May 25, 2017 4:00 PM
 | 
Jamie Logan newwave@tulane.edu
  

Keith Gandal, a visiting scholar in the Tulane School of Liberal Arts, prepares for the release of his fifth book, ‘A Year of Writing Dangerously: A Scholarly Detective Story of the Lost Generation,’ this fall.

 

Keith Gandal, a visiting scholar in the Tulane School of Liberal Arts and a professor of English at City College of New York, will celebrate the release of his fifth book, A Year of Writing Dangerously: A Scholarly Detective Story of the Lost Generation, this fall.

A Year of Writing Dangerously chronicles a sabbatical in Chicago, which Gandal spent researching the Lost Generation. The memoir uses creative nonfiction to take readers on a quest through history, delving into the masterworks of the Lost Generation.

“Instead of making an argument, I decided to tell a story,” Gandal said.
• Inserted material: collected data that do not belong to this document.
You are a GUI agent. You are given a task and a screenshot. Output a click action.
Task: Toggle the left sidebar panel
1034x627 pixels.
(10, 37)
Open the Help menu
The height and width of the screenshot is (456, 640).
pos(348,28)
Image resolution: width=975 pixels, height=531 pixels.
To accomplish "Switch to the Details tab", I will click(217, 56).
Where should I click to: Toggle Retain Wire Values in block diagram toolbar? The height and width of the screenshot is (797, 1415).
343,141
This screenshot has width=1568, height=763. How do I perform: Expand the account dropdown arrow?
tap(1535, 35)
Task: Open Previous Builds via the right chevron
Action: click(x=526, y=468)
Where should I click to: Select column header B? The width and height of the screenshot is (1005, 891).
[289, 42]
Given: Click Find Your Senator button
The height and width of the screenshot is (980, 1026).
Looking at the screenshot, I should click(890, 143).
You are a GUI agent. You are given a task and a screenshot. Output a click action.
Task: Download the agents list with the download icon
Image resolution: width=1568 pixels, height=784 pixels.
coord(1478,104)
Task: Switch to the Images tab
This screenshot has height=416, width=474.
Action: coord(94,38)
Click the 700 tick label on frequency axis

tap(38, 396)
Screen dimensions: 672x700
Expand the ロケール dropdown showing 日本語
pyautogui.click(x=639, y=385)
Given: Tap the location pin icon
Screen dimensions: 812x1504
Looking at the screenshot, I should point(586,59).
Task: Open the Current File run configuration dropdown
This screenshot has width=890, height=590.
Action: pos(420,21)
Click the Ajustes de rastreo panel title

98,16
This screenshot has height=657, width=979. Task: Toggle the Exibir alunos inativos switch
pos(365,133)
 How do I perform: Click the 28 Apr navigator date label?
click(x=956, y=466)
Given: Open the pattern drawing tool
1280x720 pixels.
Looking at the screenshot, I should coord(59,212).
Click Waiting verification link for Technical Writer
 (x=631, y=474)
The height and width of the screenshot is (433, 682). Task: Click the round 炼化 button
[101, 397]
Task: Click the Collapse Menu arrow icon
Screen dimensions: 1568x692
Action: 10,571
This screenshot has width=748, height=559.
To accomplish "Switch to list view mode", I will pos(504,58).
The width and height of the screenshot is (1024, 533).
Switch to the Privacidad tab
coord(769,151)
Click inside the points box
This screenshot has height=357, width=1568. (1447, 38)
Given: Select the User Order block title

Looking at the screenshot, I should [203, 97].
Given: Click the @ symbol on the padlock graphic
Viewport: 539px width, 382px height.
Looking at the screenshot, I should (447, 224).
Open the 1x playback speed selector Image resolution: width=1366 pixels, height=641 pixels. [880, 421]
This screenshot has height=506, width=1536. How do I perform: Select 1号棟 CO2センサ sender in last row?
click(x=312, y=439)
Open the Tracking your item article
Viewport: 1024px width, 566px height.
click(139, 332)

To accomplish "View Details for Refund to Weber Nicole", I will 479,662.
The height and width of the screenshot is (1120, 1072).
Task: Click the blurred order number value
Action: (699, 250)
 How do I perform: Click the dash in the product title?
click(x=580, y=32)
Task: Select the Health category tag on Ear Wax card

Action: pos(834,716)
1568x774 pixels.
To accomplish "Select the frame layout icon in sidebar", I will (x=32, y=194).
His memoir outlines surprising connections, like those between writing and competitive tennis.  

Gandal focuses his research on literary giants Ernest Hemingway, F. Scott Fitzgerald and William Faulkner. “They did not write what they did because they experienced the horrors of war but because they were rejected by the U.S. Army,” he explained. “This was their coming-of-age experience, and they all felt like they missed the boat.”

After writing the memoir, Gandal traveled to Tulane for further research on American literature during World War I. “I wrote a whole book while I was there in the library,” Gandal said. “There are 13 stories about noncombatants, combatants and women.”

Gandal chose to conduct his research in New Orleans because he loves the city. “I wanted to do this in a place that I enjoyed,” he said. “But in certain ways, it’s no different from doing research in Chicago. A lot of it is happening in your head. Research is not dry and abstract. It involves a certain kind of empathy. You must bring to bear your own emotional experience.”

He hopes to write a second memoir, this one about his time in New Orleans.

Jamie Logan graduated from Tulane’s School of Liberal Arts with a Bachelor of Arts in May 2017.